How a Culture of Conspiracy Keeps America Complacent

From one of the sharpest political voices of our time, “They Knew” is New York Times bestselling author Sarah Kendzior’s deep dive into the conspiracies that have shaped, and will continue to shape, our increasingly polarized democracy.

In an age of QAnon and widespread misinformation, conspiracy theories cannot be dismissed as one-off or fringe belief systems. In “They Knew,” best-selling political author Sarah Kendzior explores the United States’ “culture of conspiracy,” the inevitable aftermath of decades of criminal impunity by the country’s elite. Pulling from years of experience as a political commentator, she puts forth a timely and unflinching argument: uncritical faith in broken institutions is as dangerous as wild false narratives peddled by propagandists. As powerful actors secretly carry out plans that protect their interests–like the Jeffrey Epstein operation–it’s unsurprising that conspiracy theories are on the rise.

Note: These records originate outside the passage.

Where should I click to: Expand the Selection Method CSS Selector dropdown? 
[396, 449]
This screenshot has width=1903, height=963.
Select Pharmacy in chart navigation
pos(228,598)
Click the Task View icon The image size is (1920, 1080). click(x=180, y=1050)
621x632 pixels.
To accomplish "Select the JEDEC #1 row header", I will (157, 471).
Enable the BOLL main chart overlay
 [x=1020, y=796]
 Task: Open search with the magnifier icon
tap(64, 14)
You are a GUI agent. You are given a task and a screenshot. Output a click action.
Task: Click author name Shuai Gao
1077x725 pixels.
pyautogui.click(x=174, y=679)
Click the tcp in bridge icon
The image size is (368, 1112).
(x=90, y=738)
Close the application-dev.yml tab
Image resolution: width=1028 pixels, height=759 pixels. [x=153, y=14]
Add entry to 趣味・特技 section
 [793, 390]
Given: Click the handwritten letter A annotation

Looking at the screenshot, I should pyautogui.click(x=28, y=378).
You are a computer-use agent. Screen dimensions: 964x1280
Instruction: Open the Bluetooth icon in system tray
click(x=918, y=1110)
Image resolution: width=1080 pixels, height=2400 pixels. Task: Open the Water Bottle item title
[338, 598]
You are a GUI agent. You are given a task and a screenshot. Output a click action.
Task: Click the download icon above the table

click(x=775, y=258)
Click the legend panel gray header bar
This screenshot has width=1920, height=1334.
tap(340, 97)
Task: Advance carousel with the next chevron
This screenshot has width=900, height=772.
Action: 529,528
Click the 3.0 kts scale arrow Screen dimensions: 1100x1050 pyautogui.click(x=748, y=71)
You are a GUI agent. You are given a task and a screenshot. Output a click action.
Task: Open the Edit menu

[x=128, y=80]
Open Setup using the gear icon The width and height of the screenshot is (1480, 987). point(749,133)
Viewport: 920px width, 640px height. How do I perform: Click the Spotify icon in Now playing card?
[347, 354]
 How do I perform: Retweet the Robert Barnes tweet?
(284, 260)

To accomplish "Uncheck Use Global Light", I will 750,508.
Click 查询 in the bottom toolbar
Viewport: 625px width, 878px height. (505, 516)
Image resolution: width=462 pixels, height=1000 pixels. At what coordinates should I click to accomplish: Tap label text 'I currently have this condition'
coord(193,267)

Both conspiracy theories and actual conspiracies revolve around questions of pre-existing power dynamics and the potential to shift them. A conspiracy is a form of betrayal. A conspiracy theory, when rooted in a sincere desire to find and expose the truth, is a refusal to move on from that betrayal. Conspiracy theories are expressions of grief and memory, but because they are emotionally potent, conspiracy theories can be weaponized by malevolent actors (including by the conspirators themselves) to mislead the public further.

Through its discussion of the most influential conspiracy theories and unpunished government corruption of our moment, “They Knew” is a critical look at how we might rebuild our democracy by unearthing the political lies and crimes that have shaped us. The truth may hurt—but the lies will kill us.